はい。それはすでに前々回でお2人がたくさんお話されました。じゃ、その次の「イントゥ・ザ・ワイルド」に行きましょうかね。

:ちょっと。軽く流さないでよ。僕は藤沢周平を読みすぎて、もう海坂藩の地形図も頭に描けるほどですからね。で、ああ、今、俺は海に向かう途中の森で、振り返ると山の木々が…(笑)って、これ、確かに前にも言ったね。(「人生の諸問題」シーズン1、「夢」と「離婚」と「セカンドライフ」と

小田嶋:俺だって藤沢周平はすごく好きで、短編も含めて全部読んだ。

:全部読んでるの? いつ?

小田嶋:アル中期と、回復期にかけて。(この辺りの凄絶な経緯については、シーズン1「幻聴」と「アル中」と「禁煙」と参照)

:うーん。じゃあ、地形図もだいたい描けるか。

小田嶋:うん。俺にしても藤沢周平は時代小説の中で一番好きかな。

:もう1人の巨匠、池波正太郎は、僕はまだ老後の楽しみに取っておいてあるんだけどね。

小田嶋:池波正太郎はね、あれも面白いけど、2枚ぐらい格が落ちますよ。

:お前、池波正太郎も全部、読んだの?

もうそこまで行っちゃったの?

:歳を取った後に読むものがないじゃん。

小田嶋:歳を取った後というか、あれはまさにアル中期に読んだという。もともと文庫本全巻をマツシマが持っていて、古本屋に持ち込んだら、安値どころか、かえって金を取られるようなことを言われて、アタマに来て俺の家にどんと置いていって、それをえーっと言いながら引き取って。

:マツシマが読んでいたのか。

小田嶋:池波正太郎はお江戸の風景だったり、風俗だったり、色っぽい女だったり、強い男だったりがちゃんと描いてあるんだけど、何か芝居の書割みたいな感じだな、とも思った。

お江戸小説というカテゴリーですね。

小田嶋:ストーリーは面白いんだけど、出てくる人間が剣術の達人でやたら強いぞ、という話だったりして、すごく好都合なんだよ。「俺の空」じゃん、「ゴルゴ13」じゃん、みたいで、ちょっと漫画なの。その後、俺は藤沢周平に行くんだけど、文章の精度でいうと、やっぱり藤沢周平がどうしても格上だという感がします。

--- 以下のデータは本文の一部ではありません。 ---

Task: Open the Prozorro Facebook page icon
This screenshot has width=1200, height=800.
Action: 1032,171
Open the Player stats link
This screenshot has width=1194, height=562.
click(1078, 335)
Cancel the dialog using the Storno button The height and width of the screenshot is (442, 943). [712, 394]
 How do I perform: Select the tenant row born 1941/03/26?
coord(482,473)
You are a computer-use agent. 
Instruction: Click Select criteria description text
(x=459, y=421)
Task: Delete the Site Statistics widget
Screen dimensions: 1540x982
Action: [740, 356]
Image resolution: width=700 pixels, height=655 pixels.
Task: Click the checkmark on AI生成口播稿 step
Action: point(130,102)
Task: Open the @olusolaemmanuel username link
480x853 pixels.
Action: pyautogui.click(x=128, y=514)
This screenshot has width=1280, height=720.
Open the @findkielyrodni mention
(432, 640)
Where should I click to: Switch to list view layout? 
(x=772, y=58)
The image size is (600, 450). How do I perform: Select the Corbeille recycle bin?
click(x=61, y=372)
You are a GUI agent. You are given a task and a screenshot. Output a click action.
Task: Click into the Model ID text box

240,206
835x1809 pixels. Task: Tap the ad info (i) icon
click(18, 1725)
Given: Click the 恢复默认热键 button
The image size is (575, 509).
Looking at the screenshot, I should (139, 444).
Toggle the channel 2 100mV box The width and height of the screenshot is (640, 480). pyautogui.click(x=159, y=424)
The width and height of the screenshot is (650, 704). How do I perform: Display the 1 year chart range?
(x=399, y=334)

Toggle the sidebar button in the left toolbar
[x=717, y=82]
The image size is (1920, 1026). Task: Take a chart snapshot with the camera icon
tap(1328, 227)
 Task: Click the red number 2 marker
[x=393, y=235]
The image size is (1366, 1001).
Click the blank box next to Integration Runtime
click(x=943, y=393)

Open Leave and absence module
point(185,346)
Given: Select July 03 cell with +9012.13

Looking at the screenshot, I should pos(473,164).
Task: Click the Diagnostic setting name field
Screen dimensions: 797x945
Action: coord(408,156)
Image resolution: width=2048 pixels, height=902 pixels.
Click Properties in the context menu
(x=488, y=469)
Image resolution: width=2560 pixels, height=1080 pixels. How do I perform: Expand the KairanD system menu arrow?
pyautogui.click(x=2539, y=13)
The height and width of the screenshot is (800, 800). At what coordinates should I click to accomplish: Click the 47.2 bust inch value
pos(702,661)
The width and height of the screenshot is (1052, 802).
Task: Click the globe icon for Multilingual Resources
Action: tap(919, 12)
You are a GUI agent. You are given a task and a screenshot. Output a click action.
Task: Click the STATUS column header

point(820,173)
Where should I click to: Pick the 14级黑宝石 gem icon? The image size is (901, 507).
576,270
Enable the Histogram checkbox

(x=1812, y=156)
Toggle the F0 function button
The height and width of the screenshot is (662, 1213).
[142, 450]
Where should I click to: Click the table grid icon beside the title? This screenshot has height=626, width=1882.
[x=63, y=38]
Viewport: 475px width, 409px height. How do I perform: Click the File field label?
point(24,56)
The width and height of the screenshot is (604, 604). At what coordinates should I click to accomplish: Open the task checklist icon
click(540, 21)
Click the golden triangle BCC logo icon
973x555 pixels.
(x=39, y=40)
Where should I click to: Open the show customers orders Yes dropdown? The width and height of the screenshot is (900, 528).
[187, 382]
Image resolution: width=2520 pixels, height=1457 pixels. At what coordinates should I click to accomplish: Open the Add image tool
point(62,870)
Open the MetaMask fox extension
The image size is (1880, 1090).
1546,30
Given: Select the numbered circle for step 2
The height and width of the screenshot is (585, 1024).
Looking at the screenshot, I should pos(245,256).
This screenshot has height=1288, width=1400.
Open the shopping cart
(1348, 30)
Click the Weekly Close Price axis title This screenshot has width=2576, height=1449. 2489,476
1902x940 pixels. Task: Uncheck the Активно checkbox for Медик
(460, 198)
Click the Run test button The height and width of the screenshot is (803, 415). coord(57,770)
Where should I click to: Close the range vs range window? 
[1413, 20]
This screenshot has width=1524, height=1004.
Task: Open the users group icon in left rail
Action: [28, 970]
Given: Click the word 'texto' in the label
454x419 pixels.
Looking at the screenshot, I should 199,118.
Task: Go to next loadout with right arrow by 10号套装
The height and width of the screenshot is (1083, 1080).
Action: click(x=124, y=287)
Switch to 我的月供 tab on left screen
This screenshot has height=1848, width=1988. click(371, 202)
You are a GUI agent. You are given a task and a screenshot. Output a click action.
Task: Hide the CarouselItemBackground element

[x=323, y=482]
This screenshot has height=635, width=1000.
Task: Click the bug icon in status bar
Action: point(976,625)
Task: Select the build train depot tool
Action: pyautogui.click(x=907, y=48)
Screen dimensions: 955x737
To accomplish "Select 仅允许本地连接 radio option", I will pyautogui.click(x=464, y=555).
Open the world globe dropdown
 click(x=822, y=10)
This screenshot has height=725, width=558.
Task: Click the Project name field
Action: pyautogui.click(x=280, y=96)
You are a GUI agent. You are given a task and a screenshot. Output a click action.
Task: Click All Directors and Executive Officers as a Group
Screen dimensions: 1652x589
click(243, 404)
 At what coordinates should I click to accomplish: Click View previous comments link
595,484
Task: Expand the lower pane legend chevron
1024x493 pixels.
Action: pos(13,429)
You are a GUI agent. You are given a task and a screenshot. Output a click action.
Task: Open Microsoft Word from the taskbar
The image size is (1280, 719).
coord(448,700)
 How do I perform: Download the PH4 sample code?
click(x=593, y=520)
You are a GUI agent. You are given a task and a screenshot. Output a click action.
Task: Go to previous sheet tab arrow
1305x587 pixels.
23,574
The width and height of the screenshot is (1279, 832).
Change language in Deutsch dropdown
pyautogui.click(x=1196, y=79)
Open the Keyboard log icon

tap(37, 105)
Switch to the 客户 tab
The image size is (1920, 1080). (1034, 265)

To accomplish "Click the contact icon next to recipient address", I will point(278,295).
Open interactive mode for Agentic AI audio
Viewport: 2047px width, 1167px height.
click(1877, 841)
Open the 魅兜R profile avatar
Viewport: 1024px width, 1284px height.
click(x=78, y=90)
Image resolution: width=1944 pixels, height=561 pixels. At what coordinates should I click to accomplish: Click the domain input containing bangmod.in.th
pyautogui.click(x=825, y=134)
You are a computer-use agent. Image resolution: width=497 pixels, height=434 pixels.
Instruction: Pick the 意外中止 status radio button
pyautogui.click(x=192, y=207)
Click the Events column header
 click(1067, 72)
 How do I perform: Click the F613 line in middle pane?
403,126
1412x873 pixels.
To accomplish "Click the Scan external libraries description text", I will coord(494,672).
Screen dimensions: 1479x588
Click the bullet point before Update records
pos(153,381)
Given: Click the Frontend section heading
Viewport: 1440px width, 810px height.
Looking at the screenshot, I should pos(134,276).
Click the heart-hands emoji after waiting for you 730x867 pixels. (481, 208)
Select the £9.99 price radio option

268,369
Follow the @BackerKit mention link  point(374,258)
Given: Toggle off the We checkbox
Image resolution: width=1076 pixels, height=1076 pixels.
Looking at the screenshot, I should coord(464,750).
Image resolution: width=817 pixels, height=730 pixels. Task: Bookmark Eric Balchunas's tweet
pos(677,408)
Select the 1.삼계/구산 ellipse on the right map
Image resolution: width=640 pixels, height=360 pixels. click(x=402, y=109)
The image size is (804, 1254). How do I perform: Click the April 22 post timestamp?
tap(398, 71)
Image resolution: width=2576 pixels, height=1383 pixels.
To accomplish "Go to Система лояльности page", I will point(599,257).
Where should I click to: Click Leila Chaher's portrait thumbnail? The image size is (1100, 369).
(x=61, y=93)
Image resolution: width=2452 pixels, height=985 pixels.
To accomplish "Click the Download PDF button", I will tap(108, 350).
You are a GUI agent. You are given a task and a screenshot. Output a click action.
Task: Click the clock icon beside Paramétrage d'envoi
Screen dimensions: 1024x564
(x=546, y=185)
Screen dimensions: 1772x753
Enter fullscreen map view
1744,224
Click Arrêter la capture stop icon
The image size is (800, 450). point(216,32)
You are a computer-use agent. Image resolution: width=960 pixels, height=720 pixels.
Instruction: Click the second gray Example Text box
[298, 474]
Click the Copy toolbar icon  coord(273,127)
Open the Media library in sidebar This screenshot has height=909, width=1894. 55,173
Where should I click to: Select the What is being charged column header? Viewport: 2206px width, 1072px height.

:藤沢周平のは江戸には時々行くけど、基本は山形の話だから。

小田嶋:いや、土地の話ではなく、藤沢周平は、やっぱり組織の中で抑圧されている人間というのが主題になっているから。

:サラリーマンなんだよ。

小田嶋:近代人なんだよ。

:それも無名のサラリーマンなんだよ。(と、語りは尽きない)

孤独な若者の映画は、なぜか日本では作れない

という話は、前々回で存分に語っていただきましたので、次、アメリカ映画の「イントゥ・ザ・ワイルド」に行きます。

岡・小田嶋:あ。

注・「イントゥ・ザ・ワイルド」:東海岸の裕福な家庭に育った優秀な主人公は、両親の欺瞞的なあり方や、自分を取り巻く物質的な価値観から逃れるべく、大学を卒業したある日、身分証明書を破棄して、さすらいの旅に出る。実話に基づいたノンフィクションを、アカデミー賞俳優のショーン・ペンが映画化した。

小田嶋:(気を取り直して)俺は、あれは素晴らしくいい映画だと思ったんだ。それこそ単純に。

:本当に素晴らしい。

岡さんはご覧になりましたか。

:もちろん観ましたよ。

小田嶋:どこが、というんじゃないけど、男の子が大人になることの大変さというのが非常に鋭く描かれていて、とても身に迫るものがある。自分もそうだけれども、若いやつというものの、その、可哀想さが。

:結局、孤独です。孤独そのものが美しく、かけがえのないことだけど、人が長じた後に孤独になるって、物理的に難しいじゃない。結婚して子供が生まれたりしたら、それこそもう、生涯、孤独はあり得ないわけだから。「モーターサイクル・ダイアリーズ」もそうだったけど、若き主人公が孤独で漂流すると、いい映画になっちゃうんだよね。

小田嶋:そうそう。でもさ、日本映画でこのテーマでいい映画ってあまりないんだよ。

:そうだね、漂流するには国土が狭すぎるんだ。すぐ町があるから。

小田嶋:その意味で、日本では孤独ってやつをあまり貫徹できないんだよ。

:脱藩して定住地がなかった坂本龍馬の人気が高いのは孤独だったからかもしれない。20代から30代初めで死ぬまで、いろいろなところをうろうろしてさ。

でも女の人には恵まれていたんですよね。

:そうだった。女たらしではあった。